• LISTE DES CONSIGNES:
1. D'après la critique de Chavirer, quel rêve Cléo espère-t-elle réaliser grâce à la bourse de la Fondation ?
2. Prolongez la critique de Chavirer à partir de l'endroit où elle s'arrête, s'il vous plaît.

• EXTRAIT CITÉ:
-=-=-
Lola Lafon : Chavirer rentrée littéraire 2020


Chavirer de Lola Lafon chez Actes Sud

Depuis La petite communiste qui ne souriait jamais, je lis les romans de Lola Lafon avec attention et décidément, c’est un écrivain que j’aime ! Elle traite de thèmes qui ne sont pas toujours ma tasse de thé, à priori, mais auxquels elle parvient à donner une intensité qui vous tient captive, en haleine, thèmes qui sont toujours intégrés dans la société et répondent à vos questionnements.
Il en est ainsi pour « chavirer « .
J’ai d’abord eu peur du sujet découvert en lisant la quatrième de couverture : 1984. Cléo, treize ans, qui vit entre ses parents une existence modeste en banlieue parisienne, se voit un jour proposer d’obtenir une bourse, délivrée par une mystérieuse Fondation, pour réaliser son rêve : devenir danseuse de modern jazz. Mais c’est un piège, sexuel, monnayable, qui se referme sur elle et dans lequel elle va entraîner d’autres collégiennes.
Mais connaissant Lola Lafon, je savais que ce thème n’avait pas été choisi par opportunisme, à l’heure du mouvement du Me too,  mais parce qu’elle avait beaucoup à dire sur la question!

                                                          Culpabilité et innocence

Danseuse de modern jazz


On lit toute la première partie du livre en apnée sans pouvoir refermer le livre. Il y est racontée le piège qui se referme sur la jeune fille et sur celles qu’elle entraîne avec elle. Alors que dès le début nous savons ce qui va se passer, une impression d’angoisse naît, liée à notre impuissance à arrêter ça ! « Ça »? le saccage de l’enfance, du rêve et de l’innocence.
Le roman pose le problème de la culpabilité. Quand cesse-t-on d’être une victime pour devenir coupable? C’est la question que toute sa vie Cléo se posera, elle qui a envoyé ses camarades de collège dans le piège, sachant ce qui allait leur arriver. Pourquoi les fillettes n’en ont jamais parlé ? Honte, peur d’être jugées, coupables quelque part de ce que « on » leur a fait subir.
-=-=-
Enregistrements bruts
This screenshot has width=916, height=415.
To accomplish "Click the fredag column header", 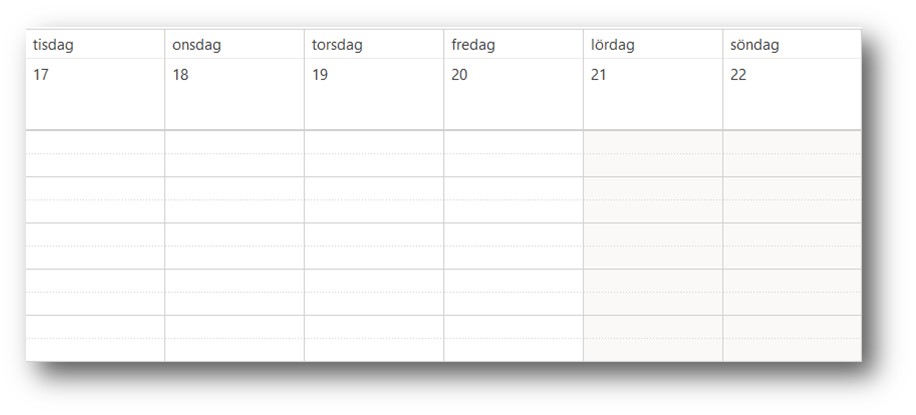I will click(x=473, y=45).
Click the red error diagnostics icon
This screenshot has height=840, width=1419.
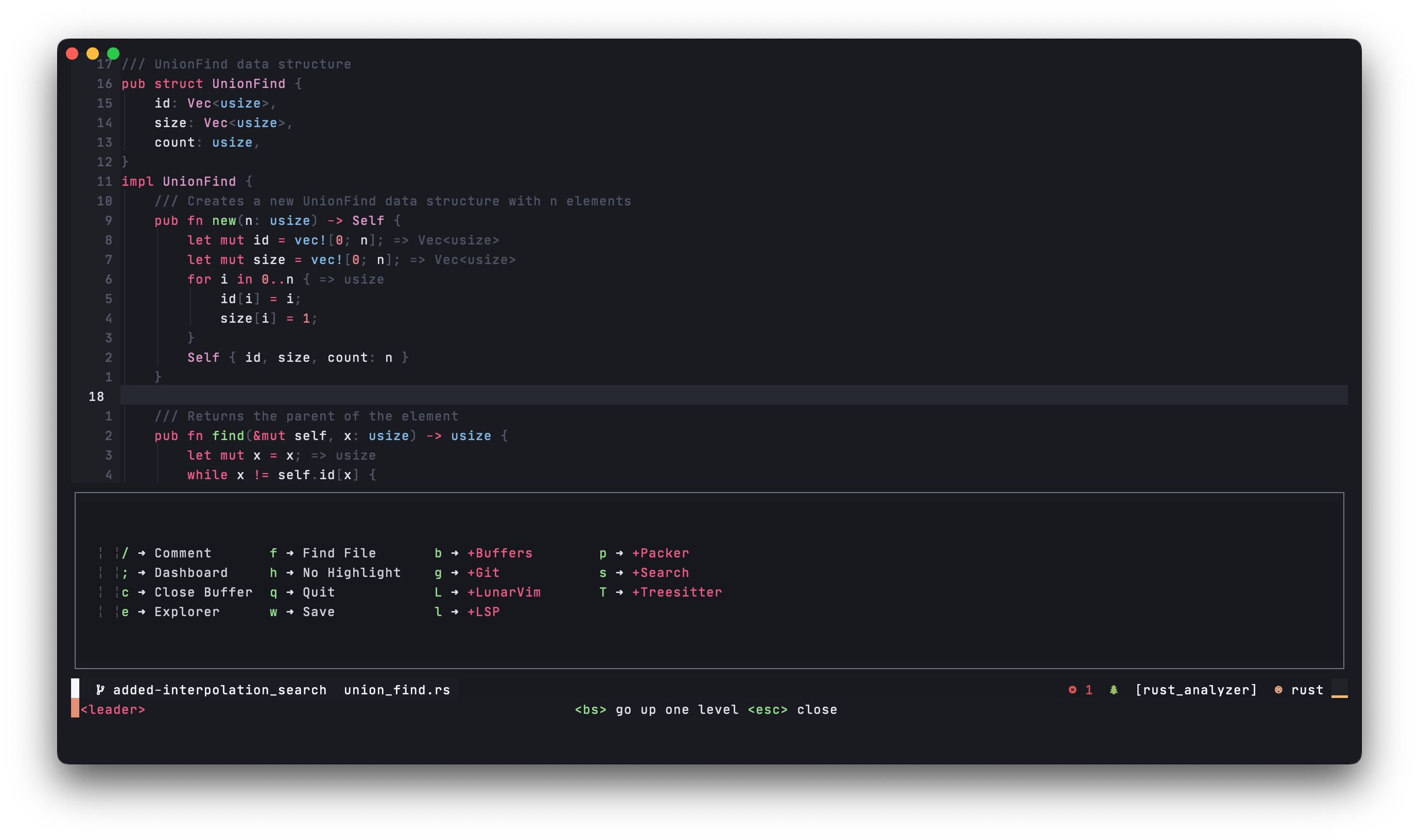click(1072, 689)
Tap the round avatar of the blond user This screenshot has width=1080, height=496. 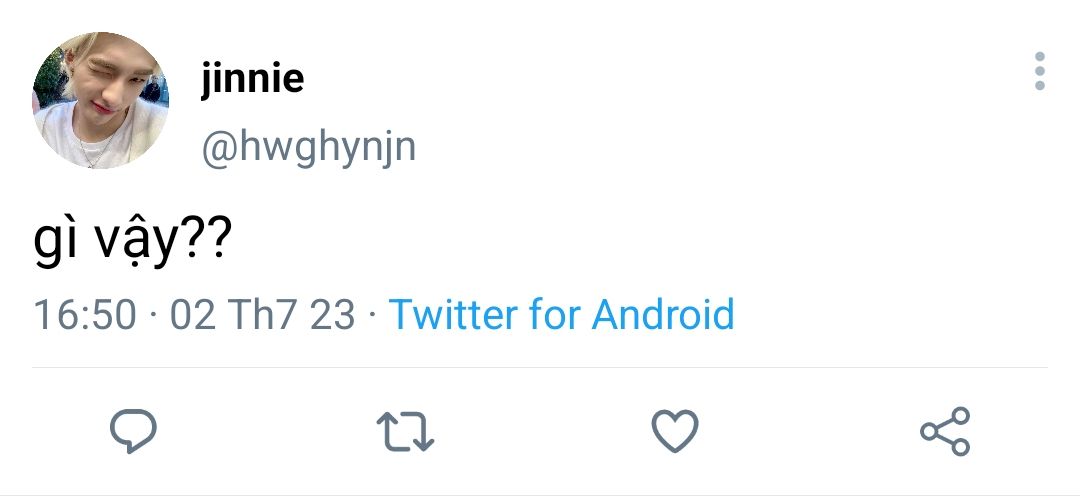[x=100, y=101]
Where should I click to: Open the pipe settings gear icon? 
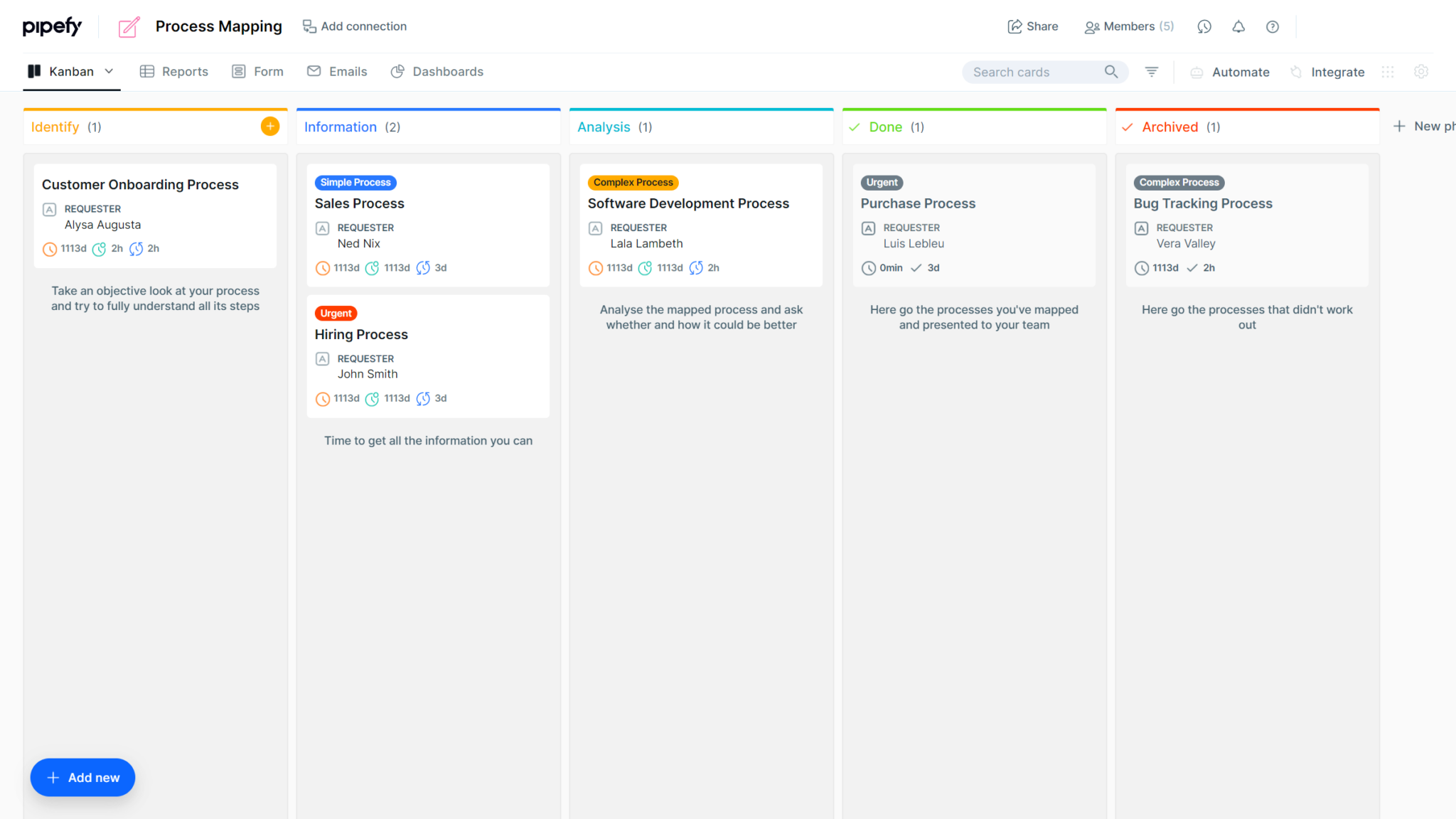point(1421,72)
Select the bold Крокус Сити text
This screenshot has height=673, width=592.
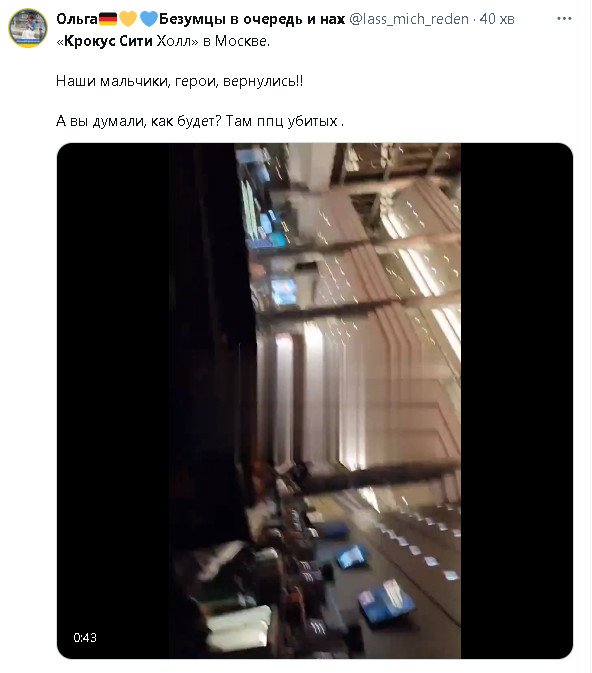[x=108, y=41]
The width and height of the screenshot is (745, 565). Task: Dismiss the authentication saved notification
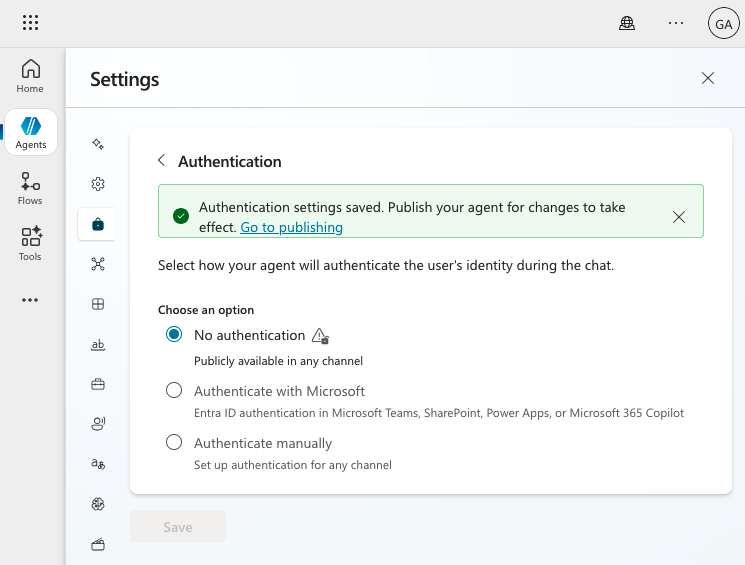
-=-=-
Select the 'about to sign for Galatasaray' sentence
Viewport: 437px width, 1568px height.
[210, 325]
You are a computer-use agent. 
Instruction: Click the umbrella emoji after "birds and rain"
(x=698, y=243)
-=-=-
• RÉPONSES:
1. Devenir danseuse de modern jazz.

2.
Mais Lola Lafon montre aussi que ce sont les classe sociales modestes qui sont les plus touchées. Cléo a pour consigne de ne viser que les enfants des milieux et des quartiers  populaires, dont elle fait partie elle-même  : le milieu social, les fins de mois difficiles, les problèmes d’argent, l’ignorance de la famille désarmée, l’impossibilité de s’attaquer à des hommes haut placés, puissants, riches, intouchables, l’acceptation aussi de certains parents comme seul moyen pour leur fille d’échapper à la misère sociale, le laxisme de l’époque vis à vis des prédateurs, ces hommes âgés qui font de bons « fiancés » argentés. Nous sommes dans les années 80.

 Culpabilité  individuelle mais aussi collective, et par delà ce thème, celui du pardon. Cléo pourra-t-elle un jour être pardonnée et surtout se pardonner ?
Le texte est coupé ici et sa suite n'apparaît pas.